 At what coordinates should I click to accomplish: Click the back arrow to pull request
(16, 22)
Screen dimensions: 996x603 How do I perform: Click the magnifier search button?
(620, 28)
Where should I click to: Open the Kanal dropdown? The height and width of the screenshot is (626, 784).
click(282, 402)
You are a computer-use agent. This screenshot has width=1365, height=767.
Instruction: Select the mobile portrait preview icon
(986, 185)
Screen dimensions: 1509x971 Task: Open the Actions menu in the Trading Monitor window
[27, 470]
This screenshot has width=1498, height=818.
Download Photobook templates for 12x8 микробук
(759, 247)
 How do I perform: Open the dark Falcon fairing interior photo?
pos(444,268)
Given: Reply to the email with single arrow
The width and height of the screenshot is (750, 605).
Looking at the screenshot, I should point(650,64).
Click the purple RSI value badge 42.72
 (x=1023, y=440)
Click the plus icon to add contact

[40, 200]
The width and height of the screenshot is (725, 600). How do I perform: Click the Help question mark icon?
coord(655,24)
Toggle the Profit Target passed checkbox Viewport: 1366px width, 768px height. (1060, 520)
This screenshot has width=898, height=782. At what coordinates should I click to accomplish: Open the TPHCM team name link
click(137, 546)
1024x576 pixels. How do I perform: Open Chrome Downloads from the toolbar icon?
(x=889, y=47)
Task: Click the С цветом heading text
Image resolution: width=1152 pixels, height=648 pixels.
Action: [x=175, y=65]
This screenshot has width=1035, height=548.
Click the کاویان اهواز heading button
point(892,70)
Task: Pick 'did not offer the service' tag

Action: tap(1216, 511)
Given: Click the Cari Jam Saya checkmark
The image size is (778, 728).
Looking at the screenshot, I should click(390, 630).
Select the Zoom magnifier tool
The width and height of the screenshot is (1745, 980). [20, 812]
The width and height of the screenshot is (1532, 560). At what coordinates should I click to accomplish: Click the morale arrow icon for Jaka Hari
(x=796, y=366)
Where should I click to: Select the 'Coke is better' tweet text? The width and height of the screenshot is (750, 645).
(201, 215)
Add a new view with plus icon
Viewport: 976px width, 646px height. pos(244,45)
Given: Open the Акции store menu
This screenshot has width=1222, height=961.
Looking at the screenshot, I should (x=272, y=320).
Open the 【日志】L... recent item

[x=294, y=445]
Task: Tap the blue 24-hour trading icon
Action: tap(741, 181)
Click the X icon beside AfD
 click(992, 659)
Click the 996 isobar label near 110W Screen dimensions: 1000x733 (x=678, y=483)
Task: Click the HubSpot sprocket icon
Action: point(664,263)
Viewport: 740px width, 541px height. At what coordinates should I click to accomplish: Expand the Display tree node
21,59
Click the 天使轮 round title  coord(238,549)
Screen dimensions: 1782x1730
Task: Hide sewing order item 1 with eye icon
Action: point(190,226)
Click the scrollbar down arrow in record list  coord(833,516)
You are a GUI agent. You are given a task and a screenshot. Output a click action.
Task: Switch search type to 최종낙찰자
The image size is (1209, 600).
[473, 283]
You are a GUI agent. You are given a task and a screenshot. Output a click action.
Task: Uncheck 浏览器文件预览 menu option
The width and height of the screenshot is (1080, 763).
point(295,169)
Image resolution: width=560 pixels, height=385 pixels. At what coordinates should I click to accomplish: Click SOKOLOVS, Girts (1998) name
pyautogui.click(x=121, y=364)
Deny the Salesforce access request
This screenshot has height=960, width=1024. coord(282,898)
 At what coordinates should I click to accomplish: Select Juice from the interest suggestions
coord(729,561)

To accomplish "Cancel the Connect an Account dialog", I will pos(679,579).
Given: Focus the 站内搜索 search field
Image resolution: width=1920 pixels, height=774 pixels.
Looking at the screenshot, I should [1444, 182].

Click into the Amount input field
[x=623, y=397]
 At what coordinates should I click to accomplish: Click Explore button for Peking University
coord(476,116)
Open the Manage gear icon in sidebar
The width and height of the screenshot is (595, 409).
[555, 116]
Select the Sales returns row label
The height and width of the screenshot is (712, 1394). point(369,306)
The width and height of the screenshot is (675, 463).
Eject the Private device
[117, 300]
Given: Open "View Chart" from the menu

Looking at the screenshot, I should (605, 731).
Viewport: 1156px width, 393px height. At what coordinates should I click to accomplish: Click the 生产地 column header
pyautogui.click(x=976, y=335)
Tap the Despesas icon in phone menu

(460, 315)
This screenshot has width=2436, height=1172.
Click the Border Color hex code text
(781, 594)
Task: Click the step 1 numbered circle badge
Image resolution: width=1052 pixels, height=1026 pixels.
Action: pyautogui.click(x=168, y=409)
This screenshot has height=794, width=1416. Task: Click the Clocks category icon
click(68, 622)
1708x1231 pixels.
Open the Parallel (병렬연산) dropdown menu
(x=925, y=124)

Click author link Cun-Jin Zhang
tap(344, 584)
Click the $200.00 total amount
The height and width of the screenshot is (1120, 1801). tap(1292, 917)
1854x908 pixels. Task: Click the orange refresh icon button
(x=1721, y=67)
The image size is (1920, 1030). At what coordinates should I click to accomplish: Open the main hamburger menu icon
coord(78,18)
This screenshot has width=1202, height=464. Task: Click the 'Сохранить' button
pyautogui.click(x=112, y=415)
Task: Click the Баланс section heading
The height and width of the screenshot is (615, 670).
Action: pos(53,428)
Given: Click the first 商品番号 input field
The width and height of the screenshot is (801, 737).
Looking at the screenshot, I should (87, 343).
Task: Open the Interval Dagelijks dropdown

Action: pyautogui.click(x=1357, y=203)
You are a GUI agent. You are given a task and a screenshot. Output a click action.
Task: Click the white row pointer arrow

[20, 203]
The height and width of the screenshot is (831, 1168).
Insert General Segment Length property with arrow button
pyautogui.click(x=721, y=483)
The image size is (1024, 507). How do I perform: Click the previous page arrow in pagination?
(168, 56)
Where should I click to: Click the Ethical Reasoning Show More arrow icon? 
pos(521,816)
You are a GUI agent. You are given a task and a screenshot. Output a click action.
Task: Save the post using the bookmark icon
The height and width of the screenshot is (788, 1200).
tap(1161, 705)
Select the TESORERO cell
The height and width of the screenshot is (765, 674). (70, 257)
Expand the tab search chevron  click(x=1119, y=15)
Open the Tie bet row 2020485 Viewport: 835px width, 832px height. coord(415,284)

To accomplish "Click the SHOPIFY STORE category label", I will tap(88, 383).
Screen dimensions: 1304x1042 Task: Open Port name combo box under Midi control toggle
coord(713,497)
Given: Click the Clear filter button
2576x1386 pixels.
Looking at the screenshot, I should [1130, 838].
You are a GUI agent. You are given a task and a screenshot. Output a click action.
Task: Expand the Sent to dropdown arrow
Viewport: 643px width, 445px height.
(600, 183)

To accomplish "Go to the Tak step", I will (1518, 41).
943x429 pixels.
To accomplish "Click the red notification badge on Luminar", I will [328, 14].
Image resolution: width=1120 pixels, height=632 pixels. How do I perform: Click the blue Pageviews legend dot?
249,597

-------

Directions: Retype the records in full, keeping every word as it is.

Finished exercise:
 At what coordinates should I click to accomplish: Click the back arrow to pull request
(16, 22)
Screen dimensions: 996x603 How do I perform: Click the magnifier search button?
(620, 28)
Where should I click to: Open the Kanal dropdown? The height and width of the screenshot is (626, 784).
click(282, 402)
You are a computer-use agent. This screenshot has width=1365, height=767.
Instruction: Select the mobile portrait preview icon
(986, 185)
Screen dimensions: 1509x971 Task: Open the Actions menu in the Trading Monitor window
[27, 470]
This screenshot has width=1498, height=818.
Download Photobook templates for 12x8 микробук
(759, 247)
 How do I perform: Open the dark Falcon fairing interior photo?
pos(444,268)
Given: Reply to the email with single arrow
The width and height of the screenshot is (750, 605).
Looking at the screenshot, I should point(650,64).
Click the purple RSI value badge 42.72
 (x=1023, y=440)
Click the plus icon to add contact

[40, 200]
The width and height of the screenshot is (725, 600). How do I perform: Click the Help question mark icon?
coord(655,24)
Toggle the Profit Target passed checkbox Viewport: 1366px width, 768px height. (1060, 520)
This screenshot has width=898, height=782. At what coordinates should I click to accomplish: Open the TPHCM team name link
click(137, 546)
1024x576 pixels. How do I perform: Open Chrome Downloads from the toolbar icon?
(x=889, y=47)
Task: Click the С цветом heading text
Image resolution: width=1152 pixels, height=648 pixels.
Action: [x=175, y=65]
This screenshot has width=1035, height=548.
Click the کاویان اهواز heading button
point(892,70)
Task: Pick 'did not offer the service' tag

Action: tap(1216, 511)
Given: Click the Cari Jam Saya checkmark
The image size is (778, 728).
Looking at the screenshot, I should click(390, 630).
Select the Zoom magnifier tool
The width and height of the screenshot is (1745, 980). [20, 812]
The width and height of the screenshot is (1532, 560). At what coordinates should I click to accomplish: Click the morale arrow icon for Jaka Hari
(x=796, y=366)
Where should I click to: Select the 'Coke is better' tweet text? The width and height of the screenshot is (750, 645).
(201, 215)
Add a new view with plus icon
Viewport: 976px width, 646px height. pos(244,45)
Given: Open the Акции store menu
This screenshot has width=1222, height=961.
Looking at the screenshot, I should (x=272, y=320).
Open the 【日志】L... recent item

[x=294, y=445]
Task: Tap the blue 24-hour trading icon
Action: tap(741, 181)
Click the X icon beside AfD
 click(992, 659)
Click the 996 isobar label near 110W Screen dimensions: 1000x733 (x=678, y=483)
Task: Click the HubSpot sprocket icon
Action: point(664,263)
Viewport: 740px width, 541px height. At what coordinates should I click to accomplish: Expand the Display tree node
21,59
Click the 天使轮 round title  coord(238,549)
Screen dimensions: 1782x1730
Task: Hide sewing order item 1 with eye icon
Action: point(190,226)
Click the scrollbar down arrow in record list  coord(833,516)
You are a GUI agent. You are given a task and a screenshot. Output a click action.
Task: Switch search type to 최종낙찰자
The image size is (1209, 600).
[473, 283]
You are a GUI agent. You are given a task and a screenshot. Output a click action.
Task: Uncheck 浏览器文件预览 menu option
The width and height of the screenshot is (1080, 763).
point(295,169)
Image resolution: width=560 pixels, height=385 pixels. At what coordinates should I click to accomplish: Click SOKOLOVS, Girts (1998) name
pyautogui.click(x=121, y=364)
Deny the Salesforce access request
This screenshot has height=960, width=1024. coord(282,898)
 At what coordinates should I click to accomplish: Select Juice from the interest suggestions
coord(729,561)

To accomplish "Cancel the Connect an Account dialog", I will pos(679,579).
Given: Focus the 站内搜索 search field
Image resolution: width=1920 pixels, height=774 pixels.
Looking at the screenshot, I should [1444, 182].

Click into the Amount input field
[x=623, y=397]
 At what coordinates should I click to accomplish: Click Explore button for Peking University
coord(476,116)
Open the Manage gear icon in sidebar
The width and height of the screenshot is (595, 409).
[555, 116]
Select the Sales returns row label
The height and width of the screenshot is (712, 1394). point(369,306)
The width and height of the screenshot is (675, 463).
Eject the Private device
[117, 300]
Given: Open "View Chart" from the menu

Looking at the screenshot, I should (605, 731).
Viewport: 1156px width, 393px height. At what coordinates should I click to accomplish: Click the 生产地 column header
pyautogui.click(x=976, y=335)
Tap the Despesas icon in phone menu

(460, 315)
This screenshot has width=2436, height=1172.
Click the Border Color hex code text
(781, 594)
Task: Click the step 1 numbered circle badge
Image resolution: width=1052 pixels, height=1026 pixels.
Action: pyautogui.click(x=168, y=409)
This screenshot has height=794, width=1416. Task: Click the Clocks category icon
click(68, 622)
1708x1231 pixels.
Open the Parallel (병렬연산) dropdown menu
(x=925, y=124)

Click author link Cun-Jin Zhang
tap(344, 584)
Click the $200.00 total amount
The height and width of the screenshot is (1120, 1801). tap(1292, 917)
1854x908 pixels. Task: Click the orange refresh icon button
(x=1721, y=67)
The image size is (1920, 1030). At what coordinates should I click to accomplish: Open the main hamburger menu icon
coord(78,18)
This screenshot has width=1202, height=464. Task: Click the 'Сохранить' button
pyautogui.click(x=112, y=415)
Task: Click the Баланс section heading
The height and width of the screenshot is (615, 670).
Action: pos(53,428)
Given: Click the first 商品番号 input field
The width and height of the screenshot is (801, 737).
Looking at the screenshot, I should (87, 343).
Task: Open the Interval Dagelijks dropdown

Action: pyautogui.click(x=1357, y=203)
You are a GUI agent. You are given a task and a screenshot. Output a click action.
Task: Click the white row pointer arrow

[20, 203]
The height and width of the screenshot is (831, 1168).
Insert General Segment Length property with arrow button
pyautogui.click(x=721, y=483)
The image size is (1024, 507). How do I perform: Click the previous page arrow in pagination?
(168, 56)
Where should I click to: Click the Ethical Reasoning Show More arrow icon? 
pos(521,816)
You are a GUI agent. You are given a task and a screenshot. Output a click action.
Task: Save the post using the bookmark icon
The height and width of the screenshot is (788, 1200).
tap(1161, 705)
Select the TESORERO cell
The height and width of the screenshot is (765, 674). (70, 257)
Expand the tab search chevron  click(x=1119, y=15)
Open the Tie bet row 2020485 Viewport: 835px width, 832px height. coord(415,284)

To accomplish "Click the SHOPIFY STORE category label", I will tap(88, 383).
Screen dimensions: 1304x1042 Task: Open Port name combo box under Midi control toggle
coord(713,497)
Given: Click the Clear filter button
2576x1386 pixels.
Looking at the screenshot, I should [1130, 838].
You are a GUI agent. You are given a task and a screenshot. Output a click action.
Task: Expand the Sent to dropdown arrow
Viewport: 643px width, 445px height.
(600, 183)

To accomplish "Go to the Tak step", I will (1518, 41).
943x429 pixels.
To accomplish "Click the red notification badge on Luminar", I will [328, 14].
Image resolution: width=1120 pixels, height=632 pixels. How do I perform: Click the blue Pageviews legend dot?
249,597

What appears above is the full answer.